**Task:**
Write the records out once more, exactly as they appear below.

**Input data:**
========================================
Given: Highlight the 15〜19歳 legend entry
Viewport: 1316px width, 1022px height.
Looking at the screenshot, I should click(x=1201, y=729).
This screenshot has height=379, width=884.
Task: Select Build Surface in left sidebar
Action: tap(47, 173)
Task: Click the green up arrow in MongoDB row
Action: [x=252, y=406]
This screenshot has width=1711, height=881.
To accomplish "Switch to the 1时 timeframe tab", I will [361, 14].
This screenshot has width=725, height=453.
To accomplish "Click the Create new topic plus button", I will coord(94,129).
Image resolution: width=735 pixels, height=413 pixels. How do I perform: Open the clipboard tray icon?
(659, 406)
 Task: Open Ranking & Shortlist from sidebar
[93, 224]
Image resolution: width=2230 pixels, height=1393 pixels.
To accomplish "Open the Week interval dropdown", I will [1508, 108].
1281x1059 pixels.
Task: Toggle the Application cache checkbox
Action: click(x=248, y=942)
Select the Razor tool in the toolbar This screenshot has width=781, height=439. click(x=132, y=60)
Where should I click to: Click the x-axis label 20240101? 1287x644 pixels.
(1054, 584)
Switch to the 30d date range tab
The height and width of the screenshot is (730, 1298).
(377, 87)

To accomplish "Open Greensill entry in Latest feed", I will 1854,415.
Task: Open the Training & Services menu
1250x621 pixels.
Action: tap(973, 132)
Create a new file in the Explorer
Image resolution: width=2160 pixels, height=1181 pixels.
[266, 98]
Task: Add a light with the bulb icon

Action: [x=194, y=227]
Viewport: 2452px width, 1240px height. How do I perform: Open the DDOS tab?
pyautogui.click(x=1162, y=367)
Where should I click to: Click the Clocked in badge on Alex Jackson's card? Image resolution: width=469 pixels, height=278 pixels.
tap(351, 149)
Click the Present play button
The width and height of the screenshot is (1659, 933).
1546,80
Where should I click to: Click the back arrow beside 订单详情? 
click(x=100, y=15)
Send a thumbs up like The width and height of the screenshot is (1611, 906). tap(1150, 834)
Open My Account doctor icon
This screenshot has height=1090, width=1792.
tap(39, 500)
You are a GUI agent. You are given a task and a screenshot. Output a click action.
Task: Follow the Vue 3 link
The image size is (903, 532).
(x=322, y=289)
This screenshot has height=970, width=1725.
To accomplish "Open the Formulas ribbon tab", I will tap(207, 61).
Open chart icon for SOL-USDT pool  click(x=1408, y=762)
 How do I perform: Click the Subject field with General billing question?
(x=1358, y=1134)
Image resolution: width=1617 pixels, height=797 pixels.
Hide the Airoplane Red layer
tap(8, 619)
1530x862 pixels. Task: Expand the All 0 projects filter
========================================
**Output for this task:**
Given: Highlight the 15〜19歳 legend entry
Viewport: 1316px width, 1022px height.
Looking at the screenshot, I should click(x=1201, y=729).
This screenshot has height=379, width=884.
Task: Select Build Surface in left sidebar
Action: tap(47, 173)
Task: Click the green up arrow in MongoDB row
Action: [x=252, y=406]
This screenshot has width=1711, height=881.
To accomplish "Switch to the 1时 timeframe tab", I will [361, 14].
This screenshot has width=725, height=453.
To accomplish "Click the Create new topic plus button", I will coord(94,129).
Image resolution: width=735 pixels, height=413 pixels. How do I perform: Open the clipboard tray icon?
(659, 406)
 Task: Open Ranking & Shortlist from sidebar
[93, 224]
Image resolution: width=2230 pixels, height=1393 pixels.
To accomplish "Open the Week interval dropdown", I will [1508, 108].
1281x1059 pixels.
Task: Toggle the Application cache checkbox
Action: click(x=248, y=942)
Select the Razor tool in the toolbar This screenshot has width=781, height=439. click(x=132, y=60)
Where should I click to: Click the x-axis label 20240101? 1287x644 pixels.
(1054, 584)
Switch to the 30d date range tab
The height and width of the screenshot is (730, 1298).
(377, 87)

To accomplish "Open Greensill entry in Latest feed", I will 1854,415.
Task: Open the Training & Services menu
1250x621 pixels.
Action: tap(973, 132)
Create a new file in the Explorer
Image resolution: width=2160 pixels, height=1181 pixels.
[266, 98]
Task: Add a light with the bulb icon

Action: [x=194, y=227]
Viewport: 2452px width, 1240px height. How do I perform: Open the DDOS tab?
pyautogui.click(x=1162, y=367)
Where should I click to: Click the Clocked in badge on Alex Jackson's card? Image resolution: width=469 pixels, height=278 pixels.
tap(351, 149)
Click the Present play button
The width and height of the screenshot is (1659, 933).
1546,80
Where should I click to: Click the back arrow beside 订单详情? 
click(x=100, y=15)
Send a thumbs up like The width and height of the screenshot is (1611, 906). tap(1150, 834)
Open My Account doctor icon
This screenshot has height=1090, width=1792.
tap(39, 500)
You are a GUI agent. You are given a task and a screenshot. Output a click action.
Task: Follow the Vue 3 link
The image size is (903, 532).
(x=322, y=289)
This screenshot has height=970, width=1725.
To accomplish "Open the Formulas ribbon tab", I will tap(207, 61).
Open chart icon for SOL-USDT pool  click(x=1408, y=762)
 How do I perform: Click the Subject field with General billing question?
(x=1358, y=1134)
Image resolution: width=1617 pixels, height=797 pixels.
Hide the Airoplane Red layer
tap(8, 619)
1530x862 pixels. Task: Expand the All 0 projects filter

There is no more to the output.